Mr. Sunak will formally enter Downing Street after his only remaining rival for the job, former defense minister Penny Mordaunt, said on Twitter she would drop out of the contest. “Rishi has my full support,” she wrote.

Mr. Sunak’s rise to the top job in Britain marks a historic moment. The grandson of Indian immigrants to Britain, the 42-year-old will be the U.K.’s first person of color and the first Hindu to lead the country. But his success will be determined by how well he manages the growing challenges to Britain’s economy as high inflation and a looming recession create a sense of growing despair.

The former hedge-fund manager arrives with a mandate to bring calm to the ruling Conservative Party following a period of unparalleled chaos that will see the country run by three prime ministers in seven weeks—a first for the U.K. On Sunday night, his main rival for the job, the colorful but controversial former leader Boris Johnson, pulled out of the leadership race, citing the fact that he couldn’t unite the party.
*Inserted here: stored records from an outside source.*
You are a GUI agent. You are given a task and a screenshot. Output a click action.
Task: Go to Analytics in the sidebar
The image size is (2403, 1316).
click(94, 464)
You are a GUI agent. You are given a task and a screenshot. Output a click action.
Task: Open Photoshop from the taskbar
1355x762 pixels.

Mr. Sunak takes over from Ms. Truss, who became the shortest-serving prime minister in British history after her flagship economic program to stimulate the economy with tax cuts during rising inflation was rejected by investors, causing the pound to sink to a record low and the Bank of England to intervene in bond markets to stabilize the price of U.K. government debt.

On Monday, financial markets reacted positively to Mr. Sunak’s victory. Yields on government debt fell as investors bet that Mr. Sunak, an experienced treasury official, will oversee cuts to public spending to shore up the nation’s finances.

The decision caps Mr. Sunak’s second attempt to secure his place as prime minister in months. He campaigned over the summer to become British leader but lost to Ms. Truss. During the campaign Mr. Sunak criticized Ms. Truss’s plan to borrow funds to immediately cut taxes. He said Britain’s high inflation, which is currently at 10.1%, needed to be tackled first before any taxes were cut.


The broader outlook, however, is grim. Mr. Sunak will likely face a winter of discontent as inflation, fueled by rising energy costs from the war in Ukraine, increases faster than wages, and a recession takes hold that economists think could last a year. The early stages of his tenure are likely to be punctuated by worker strikes and questions about whether electricity blackouts will be needed as Russia restricts gas exports to Europe.


Mr. Sunak represents an unusual mix of both continuity and newness at the top of British politics. He grew up in Southern England to parents of Indian origin, his father was a doctor and his mother ran a pharmacy. Mr. Sunak attended Winchester—an elite private school that has produced several British prime ministers—before attending the University of Oxford, then finding a job at Goldman Sachs. He married Akshata Murty, the daughter of an Indian billionaire businessman. The pair met while Mr. Sunak was studying for an M.B.A. at Stanford. He co-founded a hedge fund called Theleme Partners.

As the wealthiest member of the House of Commons, Mr. Sunak could find himself in the uncomfortable position of explaining support for spending cuts that could make life harder for the working classes. Backers say he will argue that sound finances will allow Britain’s economy to improve competitiveness to create broader prosperity down the road.

In 2015, Mr. Sunak was elected to parliament in Yorkshire, a northern English and mostly white agricultural district. Mr. Sunak took his parliamentary oath to the monarch on the Hindu scripture, The Bhagavad Gita, and had to explain to many of his farming constituents that he didn’t eat beef. But he quickly proved popular and moved to a Yorkshire manor.


Mr. Sunak was caught up in a scandal of his own. His wife Ms. Murty this year had to change her tax arrangements after admitting she benefited from tax rules that allowed her to pay no U.K. tax on her worldwide income. She says she changed that status and now pays U.K. tax on that worldwide income. The debacle made some Tory lawmakers question whether Mr. Sunak was too wealthy to connect with the party’s blue-collar voters.